The thing is, I love what I do. And I'm really good at what I do. And so delegating to others is hard twice, first because I have to watch them do it how they want to do it, and maybe fail, and have to provide feedback in a nice way (I have not mastered this specific part of my job), and second because I wanted to do it, and learn from it, and be recognized for it.

Thinking about this now, though, maybe that second part is a myth. It happens/would happen sometimes, sure, but to just assume that I'd get that every time, that I'm always sacrificing that, well, that's probably pretty foolish. That's where the trusting my team comes in: I know they're trying as hard as they can, and sometimes that matches as hard as I can, and sometimes it doesn't, but who am I to think that trying my hardest is any kind of guarantee of success? How did I get here but by doing the same as they did and having a manager that encouraged me?

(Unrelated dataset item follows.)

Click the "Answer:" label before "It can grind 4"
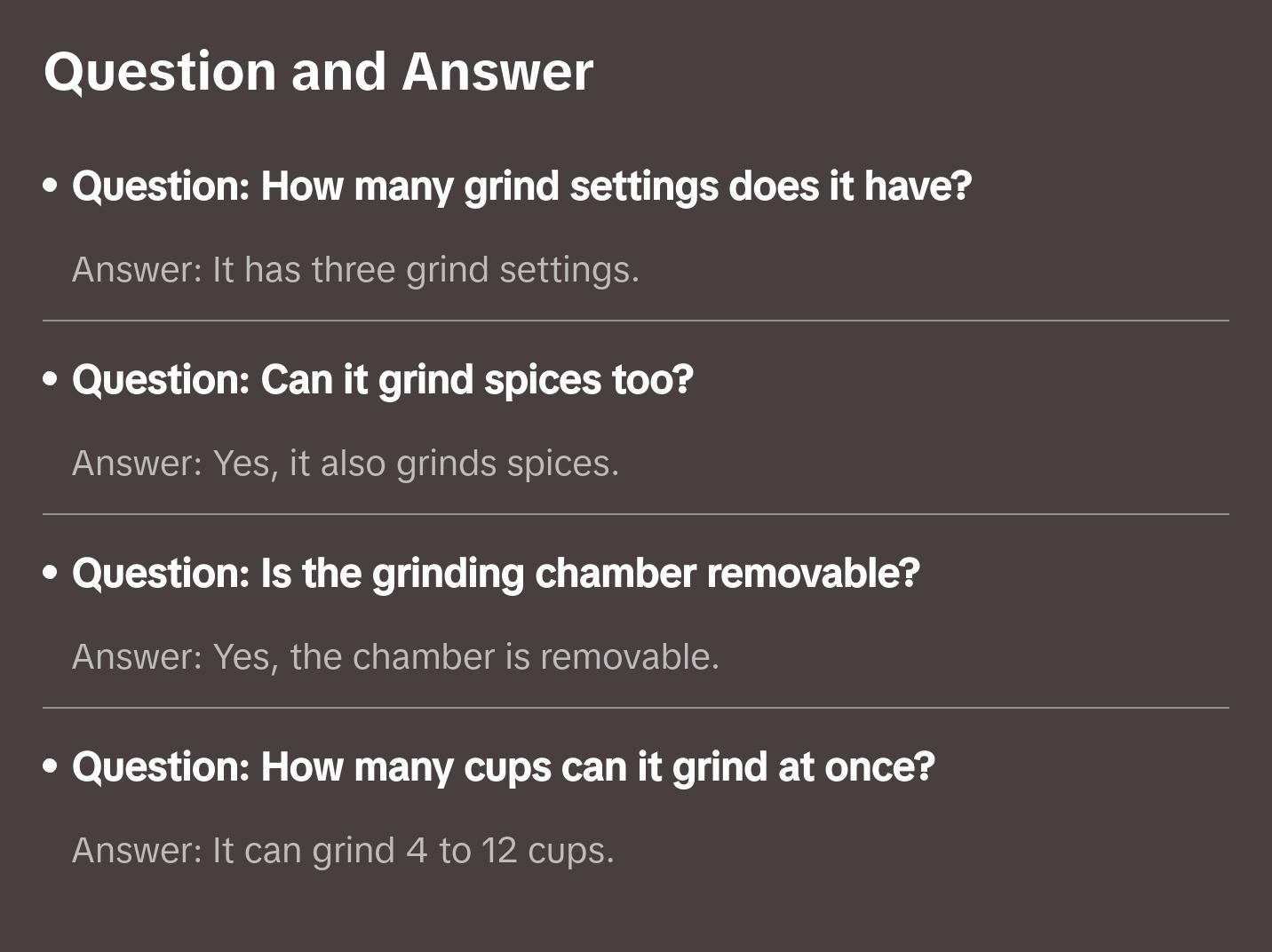Screen dimensions: 1272x952 click(138, 851)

Managing people is hard, you guys.

Monday, February 08, 2016


(I was just going to call this 'Changes' and then realized I couldn't do it without all the ch-'s.)

I genuinely don't know what a "normal" amount of change is. It's highly dependent on one's personal situation, of course: everything from age to family situation to financial situation to locale (and said locale's political situation or natural disaster situation) is going to impact how much change you normally experience and, more importantly, how much change you expect to experience. If you always assumed that everything was going to change, and you thought you knew how it might, maybe you wouldn't be as surprised when things turned out that way, as opposed to expecting only small changes and then being floored by one really big one. (Or maybe your perspective on the size of a given change is partly related to how much you were expecting it: something that changes a substantial portion of your experience that also blindsided you is arguably bigger, because the mental effort to deal with it and solve it comes all at once, rather than the case where you expect it so you have some time to prepare.)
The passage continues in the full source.